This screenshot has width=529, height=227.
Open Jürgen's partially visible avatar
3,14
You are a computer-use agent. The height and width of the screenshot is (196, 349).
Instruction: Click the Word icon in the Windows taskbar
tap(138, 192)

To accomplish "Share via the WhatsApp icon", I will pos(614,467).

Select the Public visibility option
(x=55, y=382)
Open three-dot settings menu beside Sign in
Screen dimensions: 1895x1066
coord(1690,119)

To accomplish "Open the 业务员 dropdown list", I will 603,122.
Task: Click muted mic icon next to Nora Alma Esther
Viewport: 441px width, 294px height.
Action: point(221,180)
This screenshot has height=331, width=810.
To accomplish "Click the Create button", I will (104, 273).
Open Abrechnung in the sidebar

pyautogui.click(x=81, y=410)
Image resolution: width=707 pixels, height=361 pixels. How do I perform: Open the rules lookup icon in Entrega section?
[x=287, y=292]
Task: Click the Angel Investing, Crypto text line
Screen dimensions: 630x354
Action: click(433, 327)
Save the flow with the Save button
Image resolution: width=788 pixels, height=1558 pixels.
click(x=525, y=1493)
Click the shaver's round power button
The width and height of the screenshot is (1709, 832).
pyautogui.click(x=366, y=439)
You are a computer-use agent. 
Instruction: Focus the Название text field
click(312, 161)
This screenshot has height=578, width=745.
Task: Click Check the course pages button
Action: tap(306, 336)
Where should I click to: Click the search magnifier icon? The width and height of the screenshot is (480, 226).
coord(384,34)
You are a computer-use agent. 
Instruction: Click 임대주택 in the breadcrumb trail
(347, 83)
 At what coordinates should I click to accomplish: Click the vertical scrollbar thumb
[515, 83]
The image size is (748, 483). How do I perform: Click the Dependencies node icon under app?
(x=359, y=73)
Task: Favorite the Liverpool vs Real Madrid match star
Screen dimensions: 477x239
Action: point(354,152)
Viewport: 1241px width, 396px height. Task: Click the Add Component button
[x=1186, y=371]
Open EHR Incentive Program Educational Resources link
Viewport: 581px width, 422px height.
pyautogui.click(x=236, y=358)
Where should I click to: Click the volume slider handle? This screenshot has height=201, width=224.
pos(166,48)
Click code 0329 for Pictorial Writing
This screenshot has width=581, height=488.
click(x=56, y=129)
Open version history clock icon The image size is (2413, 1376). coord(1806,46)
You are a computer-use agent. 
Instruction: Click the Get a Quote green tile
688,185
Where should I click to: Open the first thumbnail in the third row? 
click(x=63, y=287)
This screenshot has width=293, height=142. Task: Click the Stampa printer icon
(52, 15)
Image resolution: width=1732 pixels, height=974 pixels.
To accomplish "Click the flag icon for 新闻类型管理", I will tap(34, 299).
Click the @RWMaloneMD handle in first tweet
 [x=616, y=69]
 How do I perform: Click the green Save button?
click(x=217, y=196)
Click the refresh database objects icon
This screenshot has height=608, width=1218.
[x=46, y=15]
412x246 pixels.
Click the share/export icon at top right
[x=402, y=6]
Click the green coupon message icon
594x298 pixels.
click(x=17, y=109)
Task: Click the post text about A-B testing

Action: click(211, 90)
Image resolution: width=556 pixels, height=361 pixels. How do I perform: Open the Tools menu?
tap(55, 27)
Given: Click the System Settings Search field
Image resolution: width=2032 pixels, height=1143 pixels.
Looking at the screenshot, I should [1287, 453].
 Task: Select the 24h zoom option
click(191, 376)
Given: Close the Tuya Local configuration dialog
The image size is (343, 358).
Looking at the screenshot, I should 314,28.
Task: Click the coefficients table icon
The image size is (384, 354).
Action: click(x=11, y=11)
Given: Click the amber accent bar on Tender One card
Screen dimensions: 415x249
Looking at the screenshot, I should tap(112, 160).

========

• _Task_
Reproduce the records above verbatim, from the line containing "This screenshot has height=331, width=810." up to and including the line containing "coord(384,34)".

• _The result_
This screenshot has height=331, width=810.
To accomplish "Click the Create button", I will (104, 273).
Open Abrechnung in the sidebar

pyautogui.click(x=81, y=410)
Image resolution: width=707 pixels, height=361 pixels. How do I perform: Open the rules lookup icon in Entrega section?
[x=287, y=292]
Task: Click the Angel Investing, Crypto text line
Screen dimensions: 630x354
Action: click(433, 327)
Save the flow with the Save button
Image resolution: width=788 pixels, height=1558 pixels.
click(x=525, y=1493)
Click the shaver's round power button
The width and height of the screenshot is (1709, 832).
pyautogui.click(x=366, y=439)
You are a computer-use agent. 
Instruction: Focus the Название text field
click(312, 161)
This screenshot has height=578, width=745.
Task: Click Check the course pages button
Action: tap(306, 336)
Where should I click to: Click the search magnifier icon? The width and height of the screenshot is (480, 226).
coord(384,34)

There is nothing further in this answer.